Dataset entries

-=-=-

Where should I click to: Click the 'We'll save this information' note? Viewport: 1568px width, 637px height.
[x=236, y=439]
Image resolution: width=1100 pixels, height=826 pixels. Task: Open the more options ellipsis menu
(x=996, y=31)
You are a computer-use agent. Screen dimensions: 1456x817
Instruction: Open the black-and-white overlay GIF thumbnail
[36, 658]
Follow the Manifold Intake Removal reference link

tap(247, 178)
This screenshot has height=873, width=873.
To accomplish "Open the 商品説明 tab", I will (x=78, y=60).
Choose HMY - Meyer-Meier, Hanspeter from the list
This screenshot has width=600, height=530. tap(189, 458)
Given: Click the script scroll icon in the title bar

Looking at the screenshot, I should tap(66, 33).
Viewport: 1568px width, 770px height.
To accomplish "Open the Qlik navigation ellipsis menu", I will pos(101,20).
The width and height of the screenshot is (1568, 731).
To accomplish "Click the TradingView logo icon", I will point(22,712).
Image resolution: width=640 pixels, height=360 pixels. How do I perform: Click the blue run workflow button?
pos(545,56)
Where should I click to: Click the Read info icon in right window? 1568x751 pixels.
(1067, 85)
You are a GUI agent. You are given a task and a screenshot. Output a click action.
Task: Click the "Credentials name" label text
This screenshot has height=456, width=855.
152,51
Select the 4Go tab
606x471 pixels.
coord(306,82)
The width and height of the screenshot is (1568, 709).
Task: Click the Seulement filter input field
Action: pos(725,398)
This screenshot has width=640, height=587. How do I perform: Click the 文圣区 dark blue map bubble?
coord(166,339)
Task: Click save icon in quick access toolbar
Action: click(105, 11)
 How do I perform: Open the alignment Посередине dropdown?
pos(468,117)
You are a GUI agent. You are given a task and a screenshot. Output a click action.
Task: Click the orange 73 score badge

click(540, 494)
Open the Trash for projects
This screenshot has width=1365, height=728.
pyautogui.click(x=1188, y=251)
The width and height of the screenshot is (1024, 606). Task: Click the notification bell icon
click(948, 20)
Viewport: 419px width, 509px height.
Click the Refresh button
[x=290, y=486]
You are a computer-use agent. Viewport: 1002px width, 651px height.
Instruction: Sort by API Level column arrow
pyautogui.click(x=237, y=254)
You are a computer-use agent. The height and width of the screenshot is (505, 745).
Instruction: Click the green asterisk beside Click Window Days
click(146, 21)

-=-=-

# Exercise details
Each line above that contains the string "computer" should be copied.

# Exercise result
You are a computer-use agent. Screen dimensions: 1456x817
You are a computer-use agent. Viewport: 1002px width, 651px height.
You are a computer-use agent. The height and width of the screenshot is (505, 745).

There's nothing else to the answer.